Investment Operations

Auditors Warn of Multiple Challenges in EU Cybersecurity

Multiple challenges in strengthening EU cybersecurity remain despite the progress made, according to a new Briefing Paper from the European Court of Auditors. As the risk of falling victim to cybercrime or a cyberattack increases, it is essential to build resilience through strengthening governance, raising skills and awareness, and improving coordination, say the auditors. They also highlight the importance of meaningful accountability and evaluation to help the EU achieve its aim of becoming the world’s safest digital environment.

The Briefing Paper aims to provide an overview of the EU’s cybersecurity policy landscape, which the authors describe as complex and uneven, and to identify the main challenges to effective policy delivery.

“The current challenges posed by cyber threats make this a critical time for the EU to strengthen its cybersecurity and its digital autonomy, while requiring continued commitment to the EU’s core values,” said Baudilio Tomé Muguruza, the member of the European Court of Auditors responsible for the Briefing Paper.

The auditors consider the challenges facing cyber policy under four main headings: the policy and legislative framework; funding and spending; building cyber-resilience; and responding effectively to cyber incidents.

The policy and legislative framework: The EU’s cyber ecosystem is complex and multi-layered. Trying to forge all of these moving parts together into a comprehensive, strategic, coherent and coordinated way is a key challenge. Developing action aligned to EU cybersecurity strategy is a challenge in the absence of measurable objectives and scarce, reliable data. Outcomes are rarely measured and few policy areas have been evaluated, including the state of EU cybersecurity and readiness. The challenge is therefore to shift towards a performance culture with embedded evaluation practices.

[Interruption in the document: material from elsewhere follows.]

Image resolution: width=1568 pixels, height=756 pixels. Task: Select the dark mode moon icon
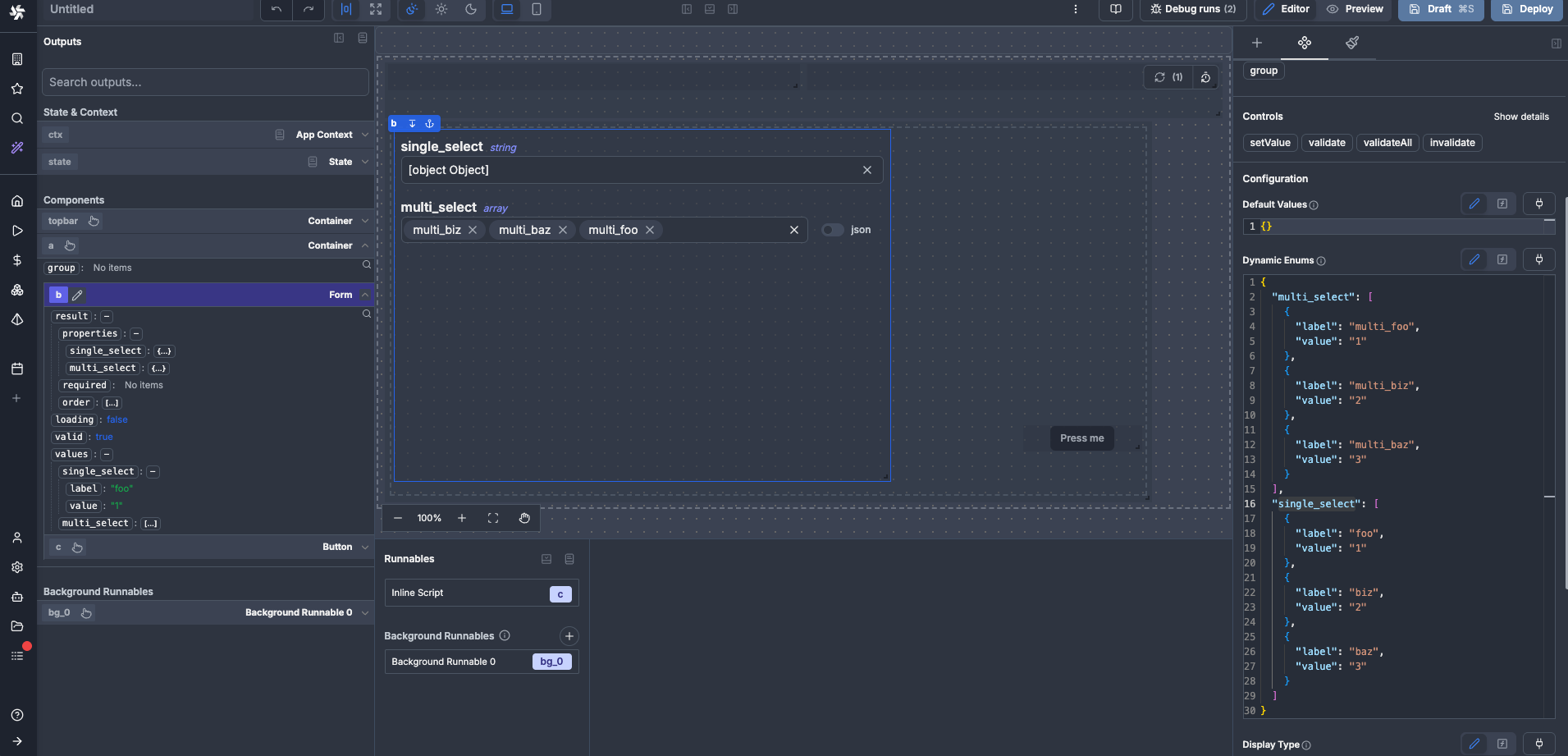click(x=471, y=9)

Funding and spending: Spending in the EU on cybersecurity has been low and fragmented, according to the paper. The EU and its Member States need to know how much is being invested collectively to know which gaps to close, but forming a clear picture of this is difficult. There is no dedicated EU budget to fund the cybersecurity strategy or a clear picture of what money goes where.

The Commission said it was working to overcome fragmentation in the cybersecurity research field, but to date results from investment in research are often not well patented, commercialized or scaled up, holding back the EU’s resilience, competitiveness and its autonomy.

Building cyber-resilience: The absence of a coherent, international cybersecurity governance framework impairs the global community’s ability to respond to and prevent cyberattacks. Weaknesses in cybersecurity governance abound in the public and private sectors across the EU. This poses a challenge to a coherent EU-wide approach to cybersecurity. In addition, given the growing global cybersecurity skills shortfall, raising skills and awareness across all sectors and levels of society is essential.

Responding effectively to cyber-incidents: Digital systems have become so complex that preventing every attack is impossible. The challenge is therefore rapid detection and response. Cybersecurity is not yet fully integrated into existing EU-level crisis response coordination mechanisms, potentially limiting the Union’s capacity to respond to large-scale, cross-border cyber incidents. The potential interference in electoral processes and disinformation campaigns are also a critical challenge, especially in view of the European Parliamentary elections in May 2019.